Answer
$f(x,y)=3x^{2}+4y^{2}-xy-2$ has a minimum value subject to the constraint 2x+y=21, it is at the point $(4,\frac{17}{2})$. The value of $(4,\frac{17}{2})$ is 301.
Work Step by Step
$f(x,y)=3x^{2}+4y^{2}-xy-2$
The constraint becomes $2x+y-21=0$ with $g(x,y)=2x+y-21$
$F(x,y,\lambda)=f(x,y)-\lambda.g(x,y)=3x^{2}+4y^{2}-xy-2-\lambda(2x+y-21)=3x^{2}+4y^{2}-xy-2-2\lambda x -\lambda y + 21\lambda$
$F_{x}(x,y,\lambda)=6x-y-2\lambda$
$F_{y}(x,y,\lambda)=8y-x-\lambda$
$F_{\lambda}(x,y,\lambda)=-2x-y+21$
$(1) 6x-y-2\lambda =0 \rightarrow \lambda =\frac{6x-y}{2}$
$(2) 8y-x-\lambda =0 \rightarrow \lambda =8y-x$
$(3) -2x-y+21=0$
Set the expressions for equal
$\frac{6x-y}{2}=8y-x$
$6x-y=16y-2x$
$x=\frac{17}{8}y$
Substitute for $x=\frac{17}{8}y$ in Equation (3)

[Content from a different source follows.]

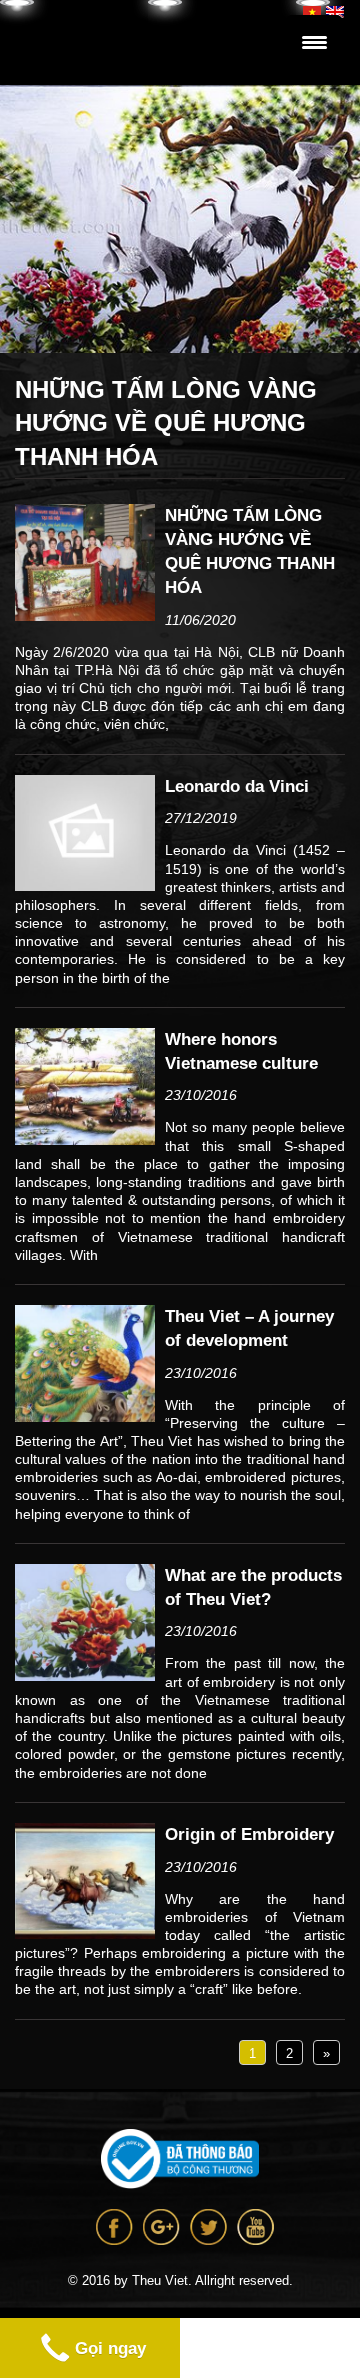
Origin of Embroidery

$-2(\frac{17}{8}y)-y+21=0$
$y=4 \rightarrow x=\frac{17}{2}$
The value of f is $f(4,\frac{17}{2})=301$
Let y=9 and x=6 then f(6,9)=376 which is greater than 301.
Because a nearby point has a value greater than 301, the value 301 is probably not a maximum.